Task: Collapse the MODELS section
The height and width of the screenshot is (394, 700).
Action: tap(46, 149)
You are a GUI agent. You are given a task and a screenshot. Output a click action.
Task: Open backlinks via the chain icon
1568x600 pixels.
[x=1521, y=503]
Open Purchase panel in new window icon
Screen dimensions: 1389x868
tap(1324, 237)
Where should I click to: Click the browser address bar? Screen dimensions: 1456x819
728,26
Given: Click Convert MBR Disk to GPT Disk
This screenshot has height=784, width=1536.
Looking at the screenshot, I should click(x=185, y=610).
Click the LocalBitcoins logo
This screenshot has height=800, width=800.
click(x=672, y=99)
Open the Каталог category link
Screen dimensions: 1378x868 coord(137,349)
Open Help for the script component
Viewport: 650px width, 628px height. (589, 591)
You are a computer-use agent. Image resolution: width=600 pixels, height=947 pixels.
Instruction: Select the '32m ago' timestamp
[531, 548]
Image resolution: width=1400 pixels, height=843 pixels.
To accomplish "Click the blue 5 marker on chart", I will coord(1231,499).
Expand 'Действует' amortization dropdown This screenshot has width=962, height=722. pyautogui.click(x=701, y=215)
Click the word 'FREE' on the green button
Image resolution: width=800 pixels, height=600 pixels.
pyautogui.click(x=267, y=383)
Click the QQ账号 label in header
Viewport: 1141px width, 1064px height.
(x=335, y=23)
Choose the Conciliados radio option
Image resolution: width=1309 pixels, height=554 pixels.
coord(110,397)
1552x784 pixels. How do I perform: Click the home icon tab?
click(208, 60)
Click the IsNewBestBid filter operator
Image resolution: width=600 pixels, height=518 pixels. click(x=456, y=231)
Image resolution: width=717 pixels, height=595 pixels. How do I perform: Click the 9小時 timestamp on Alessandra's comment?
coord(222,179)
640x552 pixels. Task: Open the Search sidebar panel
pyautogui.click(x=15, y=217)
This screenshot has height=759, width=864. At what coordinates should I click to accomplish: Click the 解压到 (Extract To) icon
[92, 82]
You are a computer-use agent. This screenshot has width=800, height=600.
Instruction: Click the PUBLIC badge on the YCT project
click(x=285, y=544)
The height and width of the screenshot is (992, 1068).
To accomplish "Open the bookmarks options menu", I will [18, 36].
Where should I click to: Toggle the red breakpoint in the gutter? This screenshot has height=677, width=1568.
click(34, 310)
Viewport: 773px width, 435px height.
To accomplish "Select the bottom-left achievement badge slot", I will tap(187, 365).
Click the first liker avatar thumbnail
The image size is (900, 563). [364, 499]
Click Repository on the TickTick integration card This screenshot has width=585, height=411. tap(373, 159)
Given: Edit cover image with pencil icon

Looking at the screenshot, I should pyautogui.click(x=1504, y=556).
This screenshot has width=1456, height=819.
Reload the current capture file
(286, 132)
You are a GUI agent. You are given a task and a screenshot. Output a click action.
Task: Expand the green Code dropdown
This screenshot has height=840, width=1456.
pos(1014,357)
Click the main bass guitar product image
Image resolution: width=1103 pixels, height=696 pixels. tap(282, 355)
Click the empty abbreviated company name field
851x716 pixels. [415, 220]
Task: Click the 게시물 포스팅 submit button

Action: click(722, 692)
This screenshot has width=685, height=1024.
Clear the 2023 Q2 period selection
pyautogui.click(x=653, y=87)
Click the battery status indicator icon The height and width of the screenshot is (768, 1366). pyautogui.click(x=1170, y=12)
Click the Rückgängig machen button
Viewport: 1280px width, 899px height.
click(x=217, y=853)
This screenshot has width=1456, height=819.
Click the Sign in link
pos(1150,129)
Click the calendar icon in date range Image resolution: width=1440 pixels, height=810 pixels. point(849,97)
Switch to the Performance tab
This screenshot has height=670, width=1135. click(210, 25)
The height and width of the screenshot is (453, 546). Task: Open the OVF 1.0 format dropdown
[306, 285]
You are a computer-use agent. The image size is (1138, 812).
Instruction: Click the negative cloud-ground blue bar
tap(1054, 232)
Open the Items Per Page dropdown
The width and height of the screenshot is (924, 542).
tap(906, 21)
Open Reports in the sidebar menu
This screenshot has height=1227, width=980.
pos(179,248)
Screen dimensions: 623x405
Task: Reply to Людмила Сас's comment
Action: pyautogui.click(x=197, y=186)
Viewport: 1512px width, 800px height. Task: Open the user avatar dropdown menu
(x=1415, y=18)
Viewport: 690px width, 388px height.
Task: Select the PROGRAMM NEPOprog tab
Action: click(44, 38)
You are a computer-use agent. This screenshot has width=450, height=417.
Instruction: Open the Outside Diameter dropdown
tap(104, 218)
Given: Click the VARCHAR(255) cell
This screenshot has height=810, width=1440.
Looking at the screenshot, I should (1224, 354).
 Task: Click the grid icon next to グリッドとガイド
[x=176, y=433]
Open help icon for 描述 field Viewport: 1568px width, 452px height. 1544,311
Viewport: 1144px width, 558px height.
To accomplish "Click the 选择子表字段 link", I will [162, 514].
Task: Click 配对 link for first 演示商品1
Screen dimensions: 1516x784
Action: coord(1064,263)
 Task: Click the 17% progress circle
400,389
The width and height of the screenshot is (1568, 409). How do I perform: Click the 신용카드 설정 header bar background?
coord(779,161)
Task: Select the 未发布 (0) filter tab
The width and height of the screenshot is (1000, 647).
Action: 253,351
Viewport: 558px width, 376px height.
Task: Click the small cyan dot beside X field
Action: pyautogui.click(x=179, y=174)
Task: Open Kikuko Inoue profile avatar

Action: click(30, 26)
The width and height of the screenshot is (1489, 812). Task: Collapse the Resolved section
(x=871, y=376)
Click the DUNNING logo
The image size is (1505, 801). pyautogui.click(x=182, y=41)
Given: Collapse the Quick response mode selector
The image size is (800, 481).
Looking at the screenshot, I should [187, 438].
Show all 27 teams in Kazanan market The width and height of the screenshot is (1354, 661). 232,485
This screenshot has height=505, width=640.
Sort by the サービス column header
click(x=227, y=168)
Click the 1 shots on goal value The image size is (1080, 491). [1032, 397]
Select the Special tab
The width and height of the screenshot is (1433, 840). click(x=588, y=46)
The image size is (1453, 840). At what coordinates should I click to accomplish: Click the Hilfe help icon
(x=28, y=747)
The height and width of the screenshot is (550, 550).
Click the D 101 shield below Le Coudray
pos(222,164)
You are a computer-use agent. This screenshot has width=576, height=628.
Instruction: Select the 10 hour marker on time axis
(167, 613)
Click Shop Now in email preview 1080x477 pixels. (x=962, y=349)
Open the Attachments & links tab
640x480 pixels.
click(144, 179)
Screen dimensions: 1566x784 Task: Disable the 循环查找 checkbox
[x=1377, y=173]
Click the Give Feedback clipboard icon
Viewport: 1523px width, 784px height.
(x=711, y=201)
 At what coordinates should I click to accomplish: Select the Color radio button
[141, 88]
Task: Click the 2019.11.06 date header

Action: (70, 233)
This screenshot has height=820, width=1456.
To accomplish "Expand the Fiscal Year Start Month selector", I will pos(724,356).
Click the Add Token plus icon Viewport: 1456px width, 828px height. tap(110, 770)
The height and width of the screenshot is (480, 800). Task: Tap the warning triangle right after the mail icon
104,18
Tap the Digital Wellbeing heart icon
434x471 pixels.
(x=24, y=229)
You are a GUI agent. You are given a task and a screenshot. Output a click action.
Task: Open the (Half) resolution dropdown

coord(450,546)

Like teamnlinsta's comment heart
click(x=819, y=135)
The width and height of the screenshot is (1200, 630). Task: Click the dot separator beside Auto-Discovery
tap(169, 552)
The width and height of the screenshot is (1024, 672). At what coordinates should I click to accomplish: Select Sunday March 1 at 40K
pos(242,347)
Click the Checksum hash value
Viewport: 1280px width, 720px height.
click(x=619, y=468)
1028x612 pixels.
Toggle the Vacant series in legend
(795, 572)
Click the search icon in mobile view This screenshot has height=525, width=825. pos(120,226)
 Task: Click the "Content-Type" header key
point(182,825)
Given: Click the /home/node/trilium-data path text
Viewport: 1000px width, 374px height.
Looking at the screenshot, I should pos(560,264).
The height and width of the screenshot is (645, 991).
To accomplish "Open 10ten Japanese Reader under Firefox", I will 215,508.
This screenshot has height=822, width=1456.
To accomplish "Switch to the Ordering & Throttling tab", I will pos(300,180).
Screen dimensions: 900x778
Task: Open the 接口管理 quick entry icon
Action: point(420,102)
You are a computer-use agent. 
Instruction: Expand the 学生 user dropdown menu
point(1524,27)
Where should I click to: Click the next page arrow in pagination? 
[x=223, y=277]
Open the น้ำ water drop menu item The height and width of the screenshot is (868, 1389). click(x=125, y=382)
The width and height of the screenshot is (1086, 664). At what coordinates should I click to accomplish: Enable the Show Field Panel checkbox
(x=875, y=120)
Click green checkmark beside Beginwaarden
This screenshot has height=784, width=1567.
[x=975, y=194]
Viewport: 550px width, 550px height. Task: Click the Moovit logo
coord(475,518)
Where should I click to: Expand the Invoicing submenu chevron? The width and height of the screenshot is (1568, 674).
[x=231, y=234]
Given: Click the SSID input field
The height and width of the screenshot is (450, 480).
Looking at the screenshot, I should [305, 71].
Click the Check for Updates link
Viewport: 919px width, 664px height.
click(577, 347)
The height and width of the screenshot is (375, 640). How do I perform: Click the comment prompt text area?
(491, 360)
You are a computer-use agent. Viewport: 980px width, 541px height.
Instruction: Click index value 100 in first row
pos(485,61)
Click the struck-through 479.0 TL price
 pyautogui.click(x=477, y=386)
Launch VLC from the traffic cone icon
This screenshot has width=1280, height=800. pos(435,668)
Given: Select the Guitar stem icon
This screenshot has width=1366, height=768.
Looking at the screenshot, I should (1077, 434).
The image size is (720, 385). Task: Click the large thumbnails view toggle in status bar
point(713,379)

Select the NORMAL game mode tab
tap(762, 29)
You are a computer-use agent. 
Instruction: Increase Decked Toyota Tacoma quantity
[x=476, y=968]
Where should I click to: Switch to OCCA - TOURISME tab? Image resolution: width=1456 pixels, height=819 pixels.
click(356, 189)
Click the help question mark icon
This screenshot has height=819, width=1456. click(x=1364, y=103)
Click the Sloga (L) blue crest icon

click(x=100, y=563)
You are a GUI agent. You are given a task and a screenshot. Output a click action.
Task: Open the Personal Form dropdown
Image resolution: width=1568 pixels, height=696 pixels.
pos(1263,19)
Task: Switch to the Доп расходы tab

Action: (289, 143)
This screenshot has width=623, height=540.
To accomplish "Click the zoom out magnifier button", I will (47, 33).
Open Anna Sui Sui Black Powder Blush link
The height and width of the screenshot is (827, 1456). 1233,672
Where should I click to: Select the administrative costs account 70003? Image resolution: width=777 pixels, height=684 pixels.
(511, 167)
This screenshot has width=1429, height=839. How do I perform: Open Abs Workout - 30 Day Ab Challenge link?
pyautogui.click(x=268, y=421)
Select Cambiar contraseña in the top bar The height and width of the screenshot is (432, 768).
━━━━━━━━━━
* _STATED GOAL_: Please state how many lines of the rows above contain the word "blue". Give only the number.

* _PROBLEM SOLUTION_: 3